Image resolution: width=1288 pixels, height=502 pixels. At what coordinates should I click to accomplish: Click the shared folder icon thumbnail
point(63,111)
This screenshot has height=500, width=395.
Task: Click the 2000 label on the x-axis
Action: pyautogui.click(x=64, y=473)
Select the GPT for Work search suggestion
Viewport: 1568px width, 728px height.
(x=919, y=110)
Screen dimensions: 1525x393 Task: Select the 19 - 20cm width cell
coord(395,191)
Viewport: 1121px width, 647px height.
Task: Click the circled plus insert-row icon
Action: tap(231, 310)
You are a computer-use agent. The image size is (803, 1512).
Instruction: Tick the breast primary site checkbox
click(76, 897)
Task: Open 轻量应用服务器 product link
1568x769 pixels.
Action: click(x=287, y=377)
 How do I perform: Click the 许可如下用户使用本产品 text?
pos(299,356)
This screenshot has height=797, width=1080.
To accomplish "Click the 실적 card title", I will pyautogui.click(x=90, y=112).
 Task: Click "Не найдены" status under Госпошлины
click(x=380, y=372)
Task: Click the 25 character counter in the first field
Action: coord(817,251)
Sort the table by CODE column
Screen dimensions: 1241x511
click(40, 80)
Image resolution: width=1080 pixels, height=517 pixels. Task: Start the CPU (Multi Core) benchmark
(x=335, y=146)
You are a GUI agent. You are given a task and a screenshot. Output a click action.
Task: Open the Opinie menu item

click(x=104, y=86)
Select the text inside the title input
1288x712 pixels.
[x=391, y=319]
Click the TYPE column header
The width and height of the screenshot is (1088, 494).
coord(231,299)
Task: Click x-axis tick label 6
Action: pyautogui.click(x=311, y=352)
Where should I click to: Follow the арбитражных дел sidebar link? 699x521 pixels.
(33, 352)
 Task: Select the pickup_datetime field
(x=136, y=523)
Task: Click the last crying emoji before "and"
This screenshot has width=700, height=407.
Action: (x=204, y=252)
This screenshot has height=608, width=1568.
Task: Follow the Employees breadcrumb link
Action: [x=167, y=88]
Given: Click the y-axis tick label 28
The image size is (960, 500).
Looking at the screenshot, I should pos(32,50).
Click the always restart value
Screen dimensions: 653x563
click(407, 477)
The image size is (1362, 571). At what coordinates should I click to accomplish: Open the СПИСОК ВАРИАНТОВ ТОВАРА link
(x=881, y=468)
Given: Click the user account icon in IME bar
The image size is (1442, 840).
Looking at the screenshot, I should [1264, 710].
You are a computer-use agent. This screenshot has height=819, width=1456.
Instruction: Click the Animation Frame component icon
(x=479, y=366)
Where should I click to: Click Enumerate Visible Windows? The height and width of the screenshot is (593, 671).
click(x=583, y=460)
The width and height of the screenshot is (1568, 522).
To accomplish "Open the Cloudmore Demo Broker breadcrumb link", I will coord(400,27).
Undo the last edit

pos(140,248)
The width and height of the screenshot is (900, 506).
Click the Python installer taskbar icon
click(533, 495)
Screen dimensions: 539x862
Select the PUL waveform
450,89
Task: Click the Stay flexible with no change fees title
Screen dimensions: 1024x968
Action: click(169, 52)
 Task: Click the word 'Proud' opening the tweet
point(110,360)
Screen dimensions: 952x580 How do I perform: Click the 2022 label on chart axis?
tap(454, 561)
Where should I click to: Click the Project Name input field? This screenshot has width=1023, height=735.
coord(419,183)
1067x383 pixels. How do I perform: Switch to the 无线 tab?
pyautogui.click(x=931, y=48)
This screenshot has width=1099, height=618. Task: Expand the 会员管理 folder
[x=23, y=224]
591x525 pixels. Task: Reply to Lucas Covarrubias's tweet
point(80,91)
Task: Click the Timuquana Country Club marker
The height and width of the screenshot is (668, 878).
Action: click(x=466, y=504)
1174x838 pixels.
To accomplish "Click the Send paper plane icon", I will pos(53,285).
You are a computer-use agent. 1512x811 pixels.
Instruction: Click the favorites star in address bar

---*---

- _TASK DETAILS_: Transcribe all of the data above, keeping each line exactly as it stands.

- _EXERCISE RESPONSE_:
Image resolution: width=1288 pixels, height=502 pixels. At what coordinates should I click to accomplish: Click the shared folder icon thumbnail
point(63,111)
This screenshot has height=500, width=395.
Task: Click the 2000 label on the x-axis
Action: pyautogui.click(x=64, y=473)
Select the GPT for Work search suggestion
Viewport: 1568px width, 728px height.
(x=919, y=110)
Screen dimensions: 1525x393 Task: Select the 19 - 20cm width cell
coord(395,191)
Viewport: 1121px width, 647px height.
Task: Click the circled plus insert-row icon
Action: tap(231, 310)
You are a computer-use agent. The image size is (803, 1512).
Instruction: Tick the breast primary site checkbox
click(76, 897)
Task: Open 轻量应用服务器 product link
1568x769 pixels.
Action: click(x=287, y=377)
 How do I perform: Click the 许可如下用户使用本产品 text?
pos(299,356)
This screenshot has height=797, width=1080.
To accomplish "Click the 실적 card title", I will pyautogui.click(x=90, y=112).
 Task: Click "Не найдены" status under Госпошлины
click(x=380, y=372)
Task: Click the 25 character counter in the first field
Action: coord(817,251)
Sort the table by CODE column
Screen dimensions: 1241x511
click(40, 80)
Image resolution: width=1080 pixels, height=517 pixels. Task: Start the CPU (Multi Core) benchmark
(x=335, y=146)
You are a GUI agent. You are given a task and a screenshot. Output a click action.
Task: Open the Opinie menu item

click(x=104, y=86)
Select the text inside the title input
1288x712 pixels.
[x=391, y=319]
Click the TYPE column header
The width and height of the screenshot is (1088, 494).
coord(231,299)
Task: Click x-axis tick label 6
Action: pyautogui.click(x=311, y=352)
Where should I click to: Follow the арбитражных дел sidebar link? 699x521 pixels.
(33, 352)
 Task: Select the pickup_datetime field
(x=136, y=523)
Task: Click the last crying emoji before "and"
This screenshot has width=700, height=407.
Action: (x=204, y=252)
This screenshot has height=608, width=1568.
Task: Follow the Employees breadcrumb link
Action: [x=167, y=88]
Given: Click the y-axis tick label 28
The image size is (960, 500).
Looking at the screenshot, I should pos(32,50).
Click the always restart value
Screen dimensions: 653x563
click(407, 477)
The image size is (1362, 571). At what coordinates should I click to accomplish: Open the СПИСОК ВАРИАНТОВ ТОВАРА link
(x=881, y=468)
Given: Click the user account icon in IME bar
The image size is (1442, 840).
Looking at the screenshot, I should [1264, 710].
You are a computer-use agent. This screenshot has height=819, width=1456.
Instruction: Click the Animation Frame component icon
(x=479, y=366)
Where should I click to: Click Enumerate Visible Windows? The height and width of the screenshot is (593, 671).
click(x=583, y=460)
The width and height of the screenshot is (1568, 522).
To accomplish "Open the Cloudmore Demo Broker breadcrumb link", I will coord(400,27).
Undo the last edit

pos(140,248)
The width and height of the screenshot is (900, 506).
Click the Python installer taskbar icon
click(533, 495)
Screen dimensions: 539x862
Select the PUL waveform
450,89
Task: Click the Stay flexible with no change fees title
Screen dimensions: 1024x968
Action: click(169, 52)
 Task: Click the word 'Proud' opening the tweet
point(110,360)
Screen dimensions: 952x580 How do I perform: Click the 2022 label on chart axis?
tap(454, 561)
Where should I click to: Click the Project Name input field? This screenshot has width=1023, height=735.
coord(419,183)
1067x383 pixels. How do I perform: Switch to the 无线 tab?
pyautogui.click(x=931, y=48)
This screenshot has width=1099, height=618. Task: Expand the 会员管理 folder
[x=23, y=224]
591x525 pixels. Task: Reply to Lucas Covarrubias's tweet
point(80,91)
Task: Click the Timuquana Country Club marker
The height and width of the screenshot is (668, 878).
Action: click(x=466, y=504)
1174x838 pixels.
To accomplish "Click the Send paper plane icon", I will pos(53,285).
You are a computer-use agent. 1512x811 pixels.
Instruction: Click the favorites star in address bar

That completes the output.